_Trecho fornecido_

######

Aparências
que satisfazem
Pedro J.
Bondaczuk
O
escritor francês, Jacques Anatole François Thibault (mais conhecido como
Anatole France), ganhador do Prêmio Nobel de Literatura de 1921, escreveu, em
um de seus romances: “A justiça é a sanção das injustiças estabelecidas”.
Exagero? Não diria tanto! Analisando o que ocorre, com demasiada freqüência, ao
nosso redor, concluímos, até facilmente, que não se trata de mera frase de
efeito, mas de assustadora realidade.
O
aparato de Justiça tende a ser severo em demasia com os humildes, com os
miseráveis, com os que não têm o suficiente, sequer, para prover a própria
subsistência, enquanto se mostra leniente, complacente e frouxo com os que têm
recursos materiais e podem custear uma boa defesa, mesmo que seus delitos sejam
passivos das mais severas punições.
Foram
vários os casos, por exemplo, em que pessoas em situação de extrema
necessidade, foram severamente punidas por pequenos furtos, de valor
absolutamente irrisório, enquanto notórios bandidos de colarinho-branco
permanecem impunes, a zombarem da sociedade.

######

_Trecho do material_
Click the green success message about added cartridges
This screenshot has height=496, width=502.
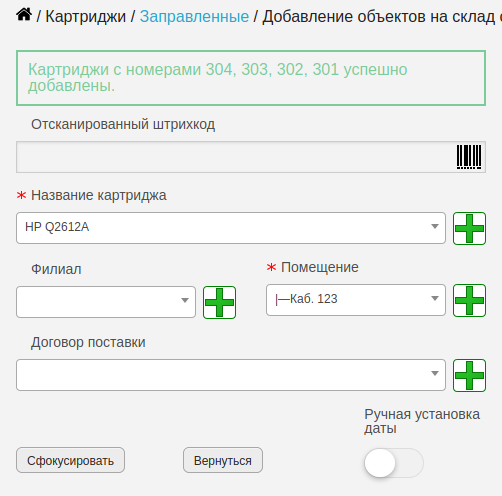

######

_Exercícios a resolver_
a. Transcreva do texto sobre a justiça o trecho de "Exagero? Não diria" a "de assustadora realidade.".
b. Segundo o texto sobre a justiça, em que ano Anatole France ganhou o Prêmio Nobel de Literatura?
c. Dê sequência ao texto sobre a justiça a partir da última frase apresentada.

_Respostas esperadas_
a.
Exagero? Não diria tanto! Analisando o que ocorre, com demasiada freqüência, ao
nosso redor, concluímos, até facilmente, que não se trata de mera frase de
efeito, mas de assustadora realidade.

b. Em 1921.

c.
Ora
é uma empregada doméstica desempregada que levou, sem pagar, de uma poderosa
rede de supermercados, reles chupeta para o filho, que não podia comprar. Ora é
outra mulher, que passou anos na cadeia, por causa do furto de um pote de
margarina. Ora é um morador de rua, que furtou um vidro de picles e, por causa
dele, apodreceu anos numa cela qualquer, à espera de julgamento, enquanto
milhares de perigosos bandidos, de assassinos confessos, de traficantes de
drogas, permanecem nas ruas, por falta de vagas nas abarrotadas instituições
penais, País afora. E os casos se multiplicam, sem que venhamos sequer a nos
dar conta deles. São tantos, que acabam noticiados apenas em meras notinhas de
pé de página, nas editorias de polícia dos grandes jornais, que raramente nos
damos o luxo de ler.
Essas
prisões, no meu entender arbitrárias e até absurdas, todavia, significam a
“morte social” de quem as sofre. Só se igualam, em termos de prejuízos para a
imagem, aos que, por qualquer motivo, foram internados alguma vez em manicômios. Quem
passa por essas experiências, embora continue vivo, é como se houvesse morrido.
Ninguém mais os leva a sério. Não conseguem emprego, são desprezados pela
família e perdem os “amigos” (se é que algum dia os tiveram). O pior é que
todos estamos sujeitos (embora sequer nos demos conta) de passar por situações
como estas.
No
caso dos pequenos furtos (não raro de valores inferiores a R$ 1), custava o
segurança que constatou o deslize, ou quem testemunhou essas violações das
normas vigentes, ir até o caixa e ressarcir o estabelecimento do “prejuízo”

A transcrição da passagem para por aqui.